Much of the credit goes to freshman point guard Ronnie Johnson, who primarily guarded Newbill, though brother Terone Johnson helped, as well.

"Coach Painter told me he doesn't like pressure, so, 'Give him pressure and keep the ball out of his hands as much as you can,'" Ronnie Johnson said. "And Big (A.J. Hammons) helped down low on the drives. He was there, so he couldn't get the shot that he wanted most of the time."

It added up to Penn State (8-8, 0-4) just barely shooting better than 25 percent and just barely cracking the 40-point mark. It was the fewest points Purdue's given up in a conference game since a 63-40 win over Iowa in mid-February of 2010.

"They did a great job of wearing us down and wearing him down, switching all screens and dribble hands-offs," Lion coach Patrick Chambers said. "I give the Johnson brothers credit, but I give their team defense credit, because they did a very nice job keeping us out of the paint and when you did get into the paint, it was very difficult to finish. Purdue did a great job. They played hard, they played together and I want to try to get my team to do the same thing."

It was an overwhelming defensive performance by Purdue, which snapped a two-game losing streak and dropped Penn State to 0-4 in the league.

But the scoreboard did not immediately reflect it.

With 3:15 left in the first half, Purdue led by just two, even though Penn State couldn't score on the Boilermakers straight-up.

But Penn State was able to grab enough offensive rebounds - its first seven points were results of second chances - and benefit from enough turnovers to hang around.

The Boilermakers turned the ball over 11 times in the first half.

"It was more of Purdue beating Purdue," Painter said.

A 9-0 Boilermaker run, though, granted the hosts the separation that had eluded them through most of the first 20 minutes, though, even if a halfcourt shot by the Lions stemmed Purdue's momentum some heading into the locker room.

Defense remained Purdue's constant in the second half, though, and its issues of the first subsided. The Boilermakers turned it over just three times in the second half and cruised to a 42-33 rebounding win.

Five straight D.J. Byrd points and a Ronnie Johnson layup blew the game wide open, giving Purdue a 49-30 lead with seven-and-a-half minutes left in a game in which Penn State struggled so badly on offense that a five-point deficit may as well have been 15.

And so Purdue scored a blowout win, playing an excellent game on defense, but certainly not a complete one all-around.

Turnovers and Penn State's offensive rebounding in the first half were issues, and Purdue won by 18 despite making just 10-of-21 from the foul line.

"Some of us may have underestimated some of their offensive rebounding abilities," Byrd said. "… And we had some turnovers, some mental mistakes. That stuff is fixable, but without that, I felt like we could have pushed the lead.

"But we have to better job making free throws. We made (less than) half our free throws. We have to get in the gym and work on that so we can start rewarding ourselves for getting to the hole and getting good shots."

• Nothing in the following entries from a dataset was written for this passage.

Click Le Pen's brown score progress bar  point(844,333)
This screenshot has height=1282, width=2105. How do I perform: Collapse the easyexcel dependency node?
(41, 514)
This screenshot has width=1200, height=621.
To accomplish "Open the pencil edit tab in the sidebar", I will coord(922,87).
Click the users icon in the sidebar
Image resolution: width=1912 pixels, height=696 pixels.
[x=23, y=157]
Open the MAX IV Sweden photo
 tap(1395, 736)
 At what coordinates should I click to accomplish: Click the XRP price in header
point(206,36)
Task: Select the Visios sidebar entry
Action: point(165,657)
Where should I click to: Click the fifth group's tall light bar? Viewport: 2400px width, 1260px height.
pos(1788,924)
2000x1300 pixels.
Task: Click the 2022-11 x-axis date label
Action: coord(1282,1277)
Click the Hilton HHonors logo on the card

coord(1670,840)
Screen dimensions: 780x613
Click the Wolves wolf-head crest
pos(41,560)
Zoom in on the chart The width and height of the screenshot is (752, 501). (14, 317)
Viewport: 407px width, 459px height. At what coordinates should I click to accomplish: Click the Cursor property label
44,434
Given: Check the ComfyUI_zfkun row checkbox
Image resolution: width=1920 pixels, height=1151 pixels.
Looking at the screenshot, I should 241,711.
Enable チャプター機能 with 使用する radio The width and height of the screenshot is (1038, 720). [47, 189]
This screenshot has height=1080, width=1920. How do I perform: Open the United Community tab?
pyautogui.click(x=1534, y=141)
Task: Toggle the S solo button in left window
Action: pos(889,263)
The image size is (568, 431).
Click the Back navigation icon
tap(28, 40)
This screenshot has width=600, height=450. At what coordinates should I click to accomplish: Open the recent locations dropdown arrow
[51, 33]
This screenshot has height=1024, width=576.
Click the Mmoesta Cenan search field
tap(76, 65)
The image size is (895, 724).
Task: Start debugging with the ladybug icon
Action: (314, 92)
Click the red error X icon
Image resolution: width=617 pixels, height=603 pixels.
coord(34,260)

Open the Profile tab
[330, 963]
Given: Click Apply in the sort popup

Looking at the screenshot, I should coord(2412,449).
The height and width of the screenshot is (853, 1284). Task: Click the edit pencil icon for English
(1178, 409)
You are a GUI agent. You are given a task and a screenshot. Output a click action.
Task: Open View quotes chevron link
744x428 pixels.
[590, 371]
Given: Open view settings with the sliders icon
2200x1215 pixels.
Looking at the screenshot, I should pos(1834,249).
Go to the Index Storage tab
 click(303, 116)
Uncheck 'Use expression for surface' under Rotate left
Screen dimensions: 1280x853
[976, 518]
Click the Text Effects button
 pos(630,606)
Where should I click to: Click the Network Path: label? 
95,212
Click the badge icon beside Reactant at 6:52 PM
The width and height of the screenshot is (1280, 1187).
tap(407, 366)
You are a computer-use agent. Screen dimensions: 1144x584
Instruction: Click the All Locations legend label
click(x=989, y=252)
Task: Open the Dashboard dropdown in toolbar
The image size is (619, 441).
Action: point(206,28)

Purdue got plenty of them, shooting 45 percent and generating 32 points in the paint.

Ronnie Johnson scored a game-high 13 points, eight of them in the second half, most of those while Penn State remained in striking distance.

Byrd added 12, making three of the four three-pointers he launched.

With Purdue hammering the ball inside against Penn State's zone, Hammons scored a dozen to go along with 10 rebounds and five blocked shots, recording his first career double-double.

Freshman Rapheal Davis, a starter Sunday afternoon, added 10 points and five rebounds.